Every floor will offer terrace views of Napa Valley. The campus has a number of recreational and exercise and fitness facilities, a library, creative arts center and outdoor activity areas including east and west gardens, meditation space and a multi-faith chapel. In addition, there is a short nine-hole golf course, baseball stadium and the Lincoln Theater for the Performing Arts.

A memorial promenade along an enclosed corridor between buildings honors veterans from every war. A memorial garden has plaques describing all conflicts back to the Civil War and includes trees planted by veterans who fought in each.

Safety in the age of COVID-19 is highly correlated to the quality of the ventilation system.

“We evaluated multiple HVAC systems resulting in a superior radiant heating and air displacement HVAC system that improves thermal comfort and health outcomes with increased fresh air exchanges, and one that operates almost silently while almost eliminating maintenance disruptions and improving energy efficiency,” Hunt said.

The primary building structural system is precast, prefabricated concrete, which Hunt said is the most durable and low-maintenance material. It is also fire-resistant and suitable for a building designed to last 50-plus years. It requires no painting and is impervious to water damage. Mansard tile roofs provide shading above the single-ply roof below protecting it from ultraviolet exposure while ensuring a long useful life.

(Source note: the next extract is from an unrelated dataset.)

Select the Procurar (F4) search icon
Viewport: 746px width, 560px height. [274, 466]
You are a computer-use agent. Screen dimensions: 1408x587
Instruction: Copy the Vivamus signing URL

He said the thermal mass of the precast concrete design creates an extremely stable interior environment by dampening the effect of hot days and dramatically reducing cooling loads, using Napa Valley’s cool coastal evenings to release stored energy from the concrete.

“Through the enhanced energy efficiency of the design and other sustainable features, the requirements for LEED Gold certification have been met,” Hunt said. “This integrated approach also allowed us to build on our green environmental stewardship strategies, while improving the quality of life and experience for the residents.”